A sommelier adds value to the restaurant, the guest, the chef’s food, and the dining experience. The job is not just wine knowledge; it is hospitality and guidance.
What should you tell a sommelier?
Tell them what wine you normally drink at home. That gives useful clues about your style preferences, price range, body, sweetness, and comfort zone.
Are expensive wines always better with food?
No. The episode explains that humble, country-style wines often work better with food than highly rated trophy wines.
What is the biggest lesson from this episode?
The biggest lesson is that wine should support the experience. Whether in a fine-dining restaurant or at home, the right wine should make the food and the moment more enjoyable.

What are some specific wines that pair well with Mediterranean food? I'm planning a dinner party and want to impress my guests!
Good question! I’ve had success with a light, crisp Sauvignon Blanc or a nice Vermentino. They really complement the freshness of Mediterranean dishes.

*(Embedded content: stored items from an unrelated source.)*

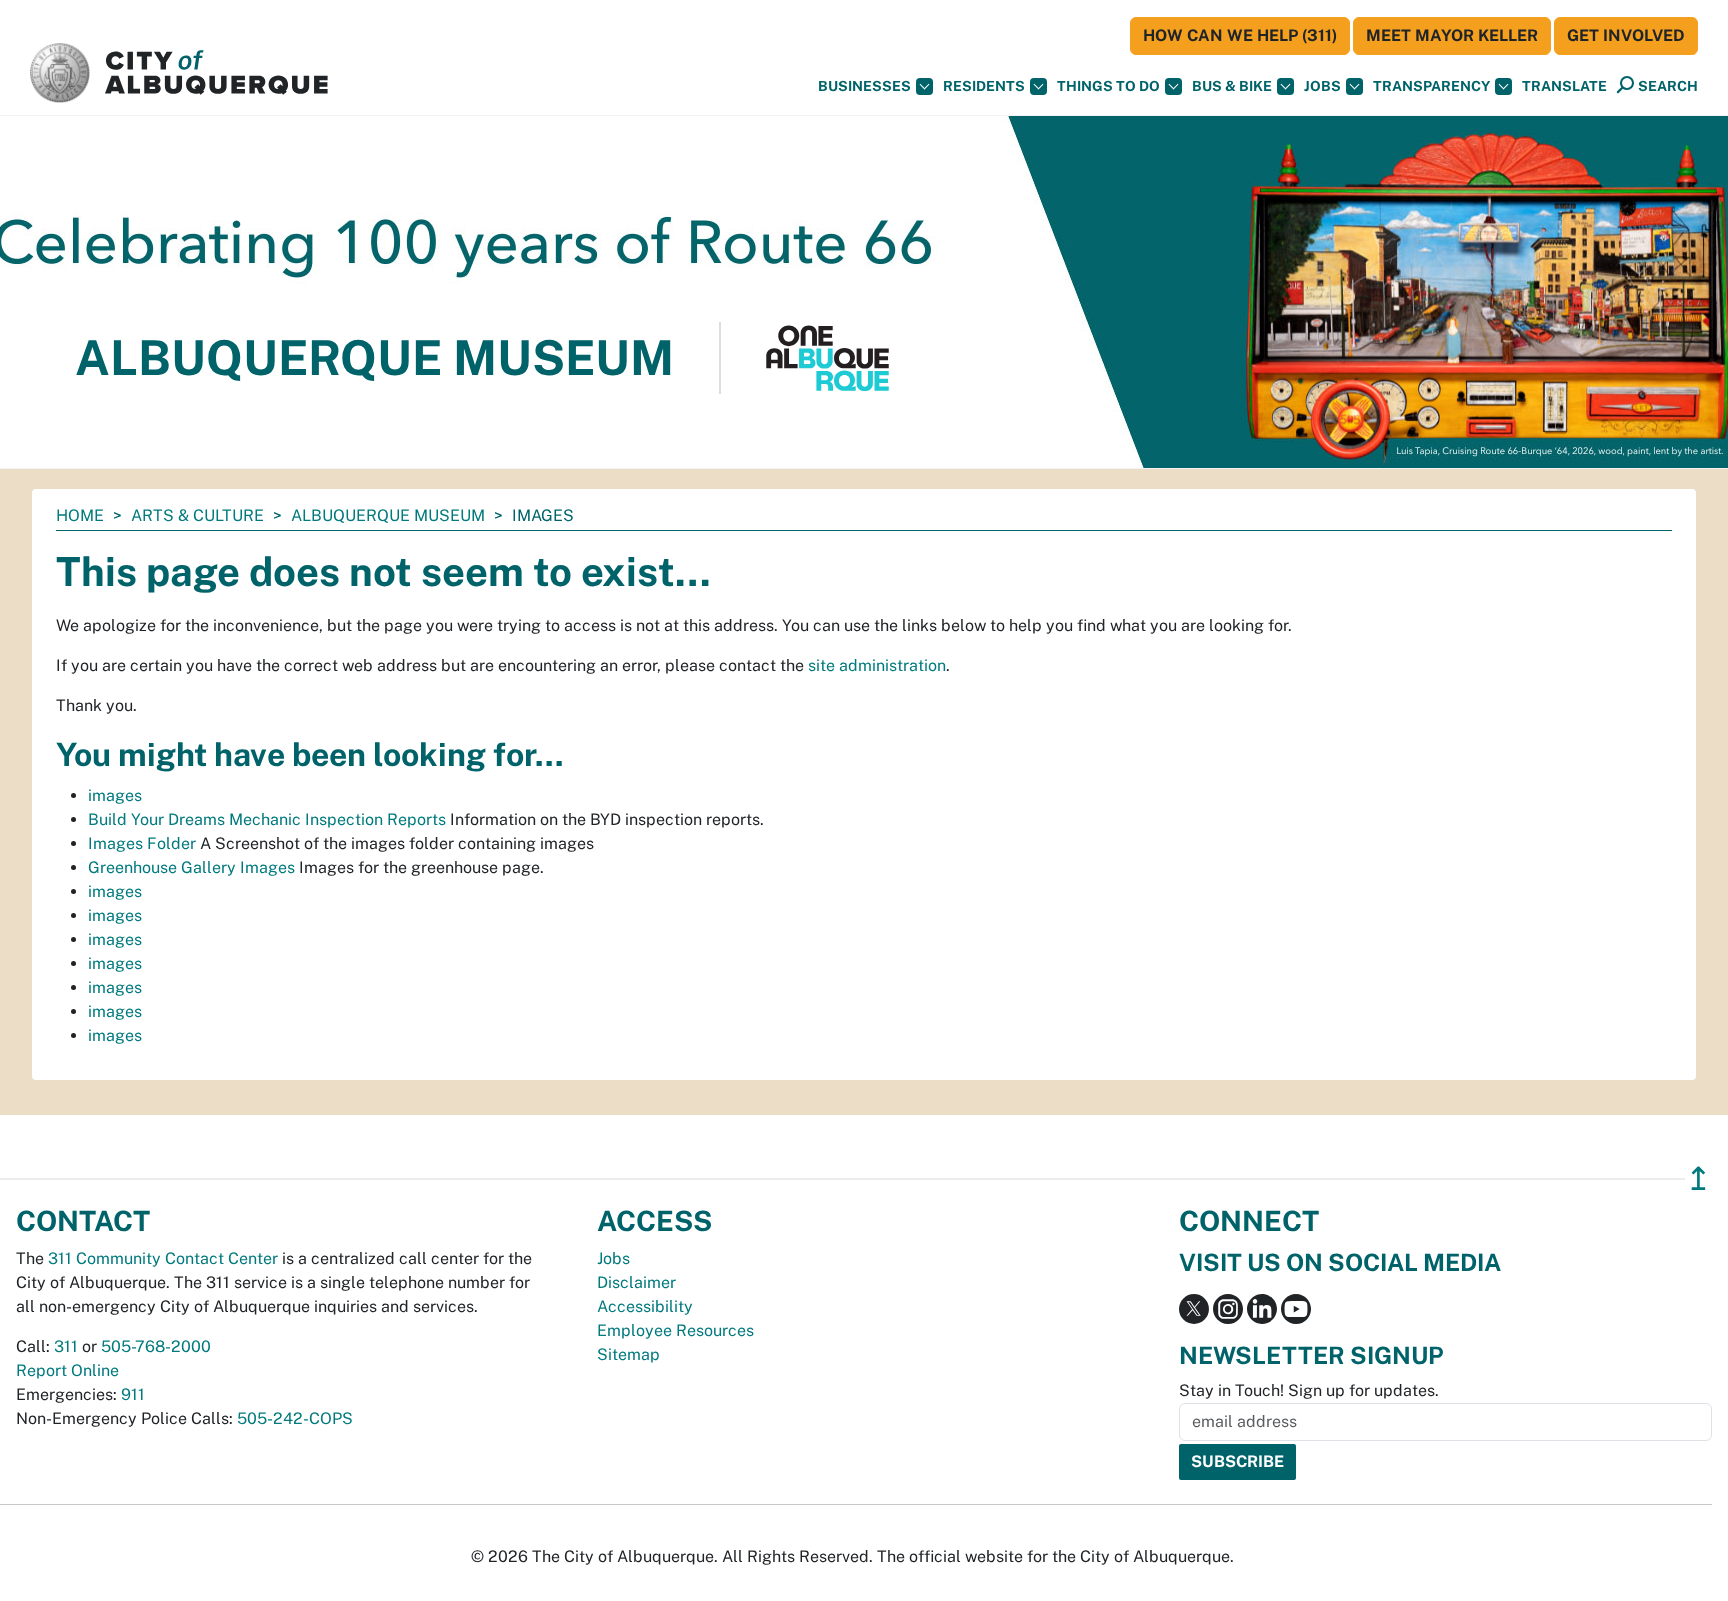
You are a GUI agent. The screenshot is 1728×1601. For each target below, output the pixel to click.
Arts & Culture (197, 515)
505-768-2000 (156, 1346)
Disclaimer (636, 1282)
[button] (1564, 86)
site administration (877, 665)
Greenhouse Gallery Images (191, 867)
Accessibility (645, 1306)
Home (80, 515)
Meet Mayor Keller (1452, 35)
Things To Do (1108, 86)
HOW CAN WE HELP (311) (1240, 35)
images (115, 795)
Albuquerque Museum (388, 515)
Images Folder (142, 843)
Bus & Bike (1232, 86)
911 (133, 1394)
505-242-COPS (295, 1418)
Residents (984, 86)
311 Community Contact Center (163, 1258)
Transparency (1431, 86)
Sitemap (628, 1354)
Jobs (1322, 86)
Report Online (67, 1370)
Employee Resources (675, 1330)
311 (66, 1346)
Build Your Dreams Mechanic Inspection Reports (267, 819)
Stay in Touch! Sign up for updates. (1309, 1390)
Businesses (864, 86)
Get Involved (1626, 35)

Great suggestions! Additionally, consider trying a Rosé or a Pinot Grigio, as they also work well with a variety of Mediterranean flavors.
I've always enjoyed the wine pairing experience at fine-dining restaurants. One memorable dinner was at a local French restaurant where the sommelier recommended a beautiful Chablis with my seafood dish. It was amazing how the wine elevated the flavors! Does anyone else have a memorable pairing experience?
Absolutely! I had a fantastic experience with a Sauternes at a chef's tasting menu. It was paired with a foie gras and really brought out the richness. Totally unforgettable!
Can anyone explain the concept of 'What grows together goes together'? I’ve heard it before but would love more context.
'What grows together goes together' refers to the idea that food and wine from the same region typically complement each other well. For instance, regional wines pair wonderfully with local cuisine, enhancing the overall dining experience.
I don't agree that lower-scoring wines can often be better with food. Sometimes, a well-rated wine offers depth and complexity that humble wines just can't match.
I can see your point, but I think it depends on the food. Sometimes simpler wines make for a more enjoyable meal.
How do I choose a good wine for a casual dinner? I always feel overwhelmed by the options!
Start by considering the main dish. A medium-bodied red like a Pinot Noir or a light white like a Chardonnay usually works well for various meals. Don't hesitate to ask for recommendations at the store!
I really appreciate how wine can enhance the dining experience. It’s not just about the drink; it’s about the entire atmosphere!